Glycogen storage disease Ia complicated with multiple hepatic adenomas: a case report and literature review

Abstract Background: Glycogen storage diseases (GSDs) are a rare group of autosomal recessive genetic disease. The pathogenesis of GSD is derangement of carbohydrate metabolism and results in abundant glycogen accumulation within tissues. Clinically, patients suffering from GSD are characterized with growth retardation, puberty delay, hyperuricemia, hypoglycemia and hepatomegaly, occasionally, complicated with hepatic adenoma.Case presentation: A 29-year-old man was admitted to our hospital with enlarged liver masses after a 2-year-long follow-up.

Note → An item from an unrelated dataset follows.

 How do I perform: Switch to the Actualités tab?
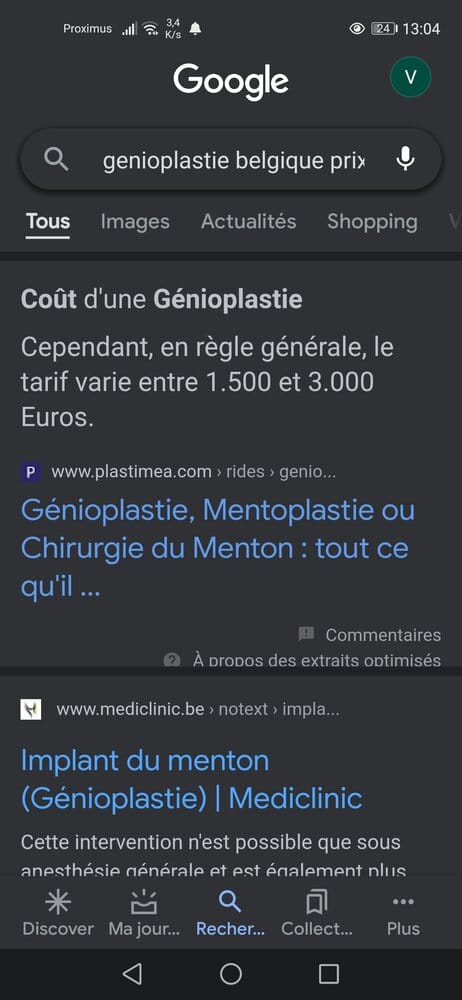pyautogui.click(x=248, y=221)
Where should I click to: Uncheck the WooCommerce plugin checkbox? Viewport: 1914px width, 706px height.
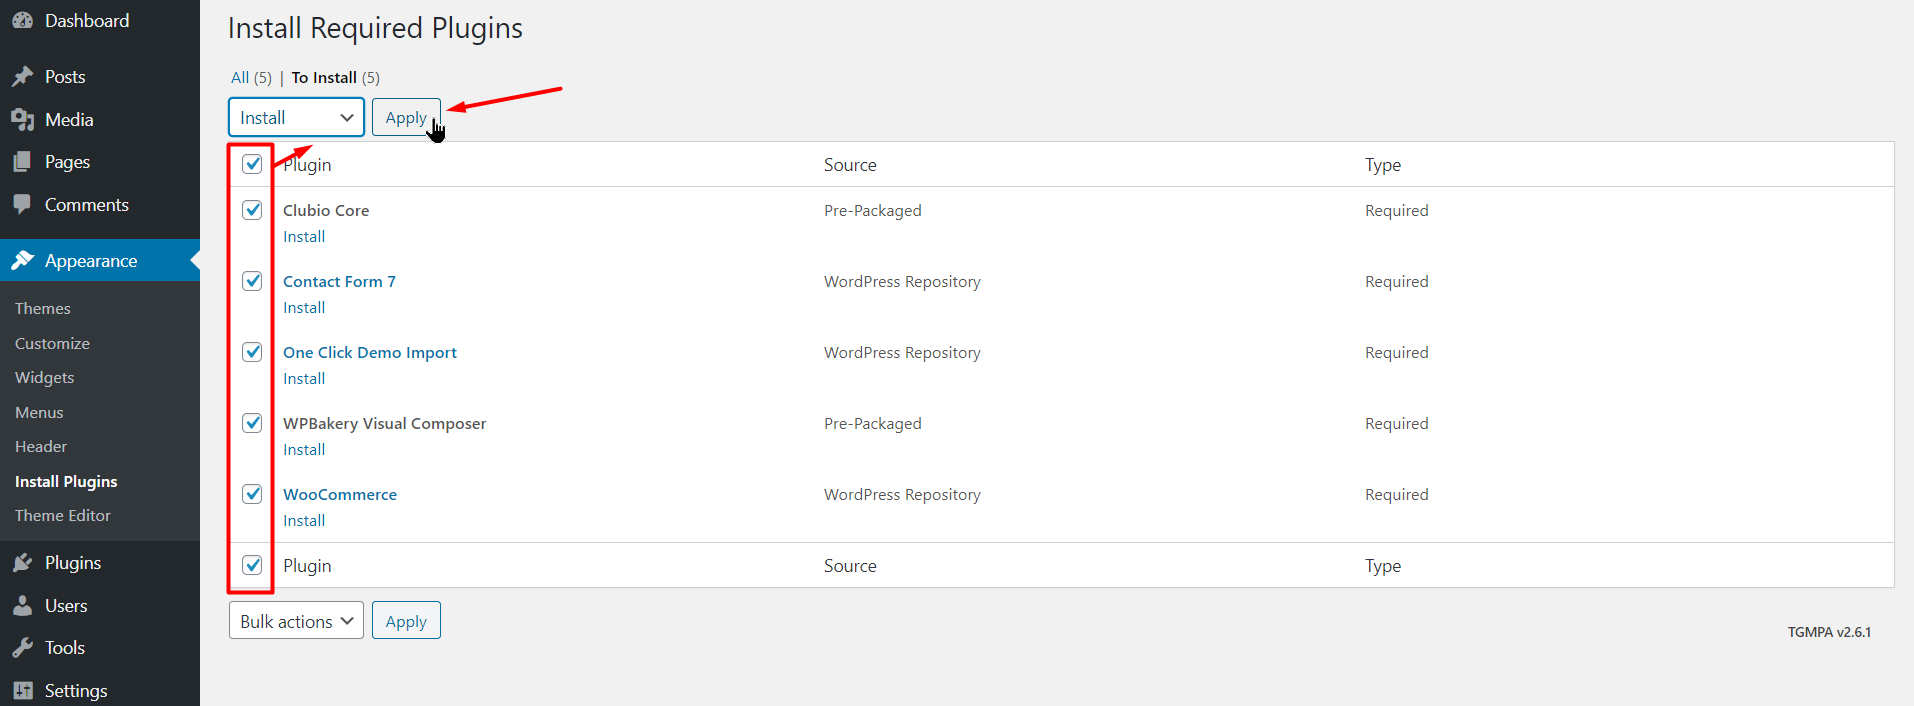252,494
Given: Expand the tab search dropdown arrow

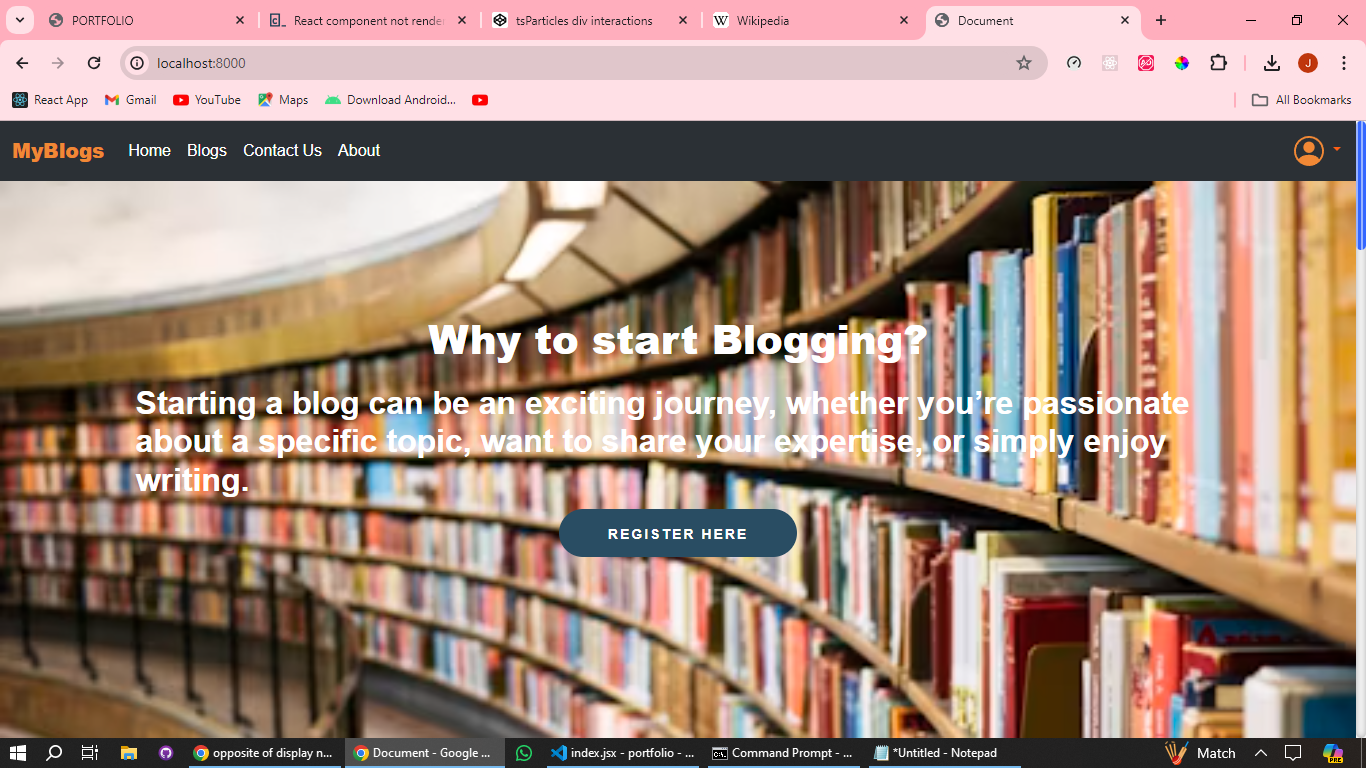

Physical examinations showed he was 160cm in height, 50kg in weight and many tophi in his joints. Laboratory examinations showed hypoglycemia, elevated uric acid and free fatty acids, but negative tumor markers. After reviewing his clinical history, GSD Ia was suspected for the underlying disease and complicated with multiple hepatocellular neoplasm. The precise diagnosis was made finally by combining pathology examination, biochemical assays and whole exome sequencing (WES).Conclusions: The present case would be conductive for general pathologists to recognize the clinicopathological features of GSD and prompt diagnosis. On patients’ side, it will be vital for their timely follow-up and management.